[Pixel coordinate grounding data]
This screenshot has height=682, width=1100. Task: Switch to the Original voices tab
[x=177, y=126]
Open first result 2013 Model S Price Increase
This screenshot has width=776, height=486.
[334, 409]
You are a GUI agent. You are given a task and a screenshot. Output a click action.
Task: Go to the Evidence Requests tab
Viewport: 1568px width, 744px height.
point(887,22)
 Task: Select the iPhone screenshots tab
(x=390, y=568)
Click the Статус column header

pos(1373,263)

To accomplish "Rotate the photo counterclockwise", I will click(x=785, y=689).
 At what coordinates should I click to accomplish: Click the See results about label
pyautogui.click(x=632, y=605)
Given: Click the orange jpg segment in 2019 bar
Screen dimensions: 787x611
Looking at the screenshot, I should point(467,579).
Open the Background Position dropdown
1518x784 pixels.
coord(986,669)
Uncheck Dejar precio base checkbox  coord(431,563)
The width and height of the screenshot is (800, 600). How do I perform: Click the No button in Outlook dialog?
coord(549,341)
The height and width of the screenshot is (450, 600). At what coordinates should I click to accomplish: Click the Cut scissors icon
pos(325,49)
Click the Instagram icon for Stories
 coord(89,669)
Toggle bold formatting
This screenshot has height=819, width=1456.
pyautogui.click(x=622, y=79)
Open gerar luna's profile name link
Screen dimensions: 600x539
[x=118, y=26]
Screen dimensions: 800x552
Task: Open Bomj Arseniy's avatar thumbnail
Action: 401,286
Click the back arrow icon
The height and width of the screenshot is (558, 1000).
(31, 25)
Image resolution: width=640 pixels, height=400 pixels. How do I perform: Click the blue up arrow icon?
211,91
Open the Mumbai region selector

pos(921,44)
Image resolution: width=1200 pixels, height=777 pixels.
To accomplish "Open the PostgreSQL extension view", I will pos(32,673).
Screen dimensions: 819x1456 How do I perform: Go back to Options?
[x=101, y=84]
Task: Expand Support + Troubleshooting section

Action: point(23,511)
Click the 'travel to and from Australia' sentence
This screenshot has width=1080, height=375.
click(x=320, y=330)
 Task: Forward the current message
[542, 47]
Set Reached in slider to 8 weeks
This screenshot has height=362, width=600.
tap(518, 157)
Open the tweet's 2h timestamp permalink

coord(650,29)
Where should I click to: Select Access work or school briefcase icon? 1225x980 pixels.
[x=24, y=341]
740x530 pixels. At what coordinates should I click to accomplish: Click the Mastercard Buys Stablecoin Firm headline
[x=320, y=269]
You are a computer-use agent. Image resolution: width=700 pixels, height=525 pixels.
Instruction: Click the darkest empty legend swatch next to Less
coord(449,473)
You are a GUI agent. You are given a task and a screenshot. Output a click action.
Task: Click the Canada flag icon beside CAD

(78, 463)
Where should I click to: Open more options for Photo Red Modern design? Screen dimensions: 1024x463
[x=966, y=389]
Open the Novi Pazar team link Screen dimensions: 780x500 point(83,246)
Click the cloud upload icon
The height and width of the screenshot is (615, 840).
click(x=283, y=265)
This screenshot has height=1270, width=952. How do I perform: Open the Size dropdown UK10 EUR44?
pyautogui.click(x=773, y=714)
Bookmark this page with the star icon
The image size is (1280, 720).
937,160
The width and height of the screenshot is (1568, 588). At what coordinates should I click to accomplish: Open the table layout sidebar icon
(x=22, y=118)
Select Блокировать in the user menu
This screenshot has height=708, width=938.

YOUR TASK
From the data, collect all lines where the string "will" appears.

EXERCISE SOLUTION
To accomplish "Rotate the photo counterclockwise", I will click(x=785, y=689).
To accomplish "Open the PostgreSQL extension view", I will pos(32,673).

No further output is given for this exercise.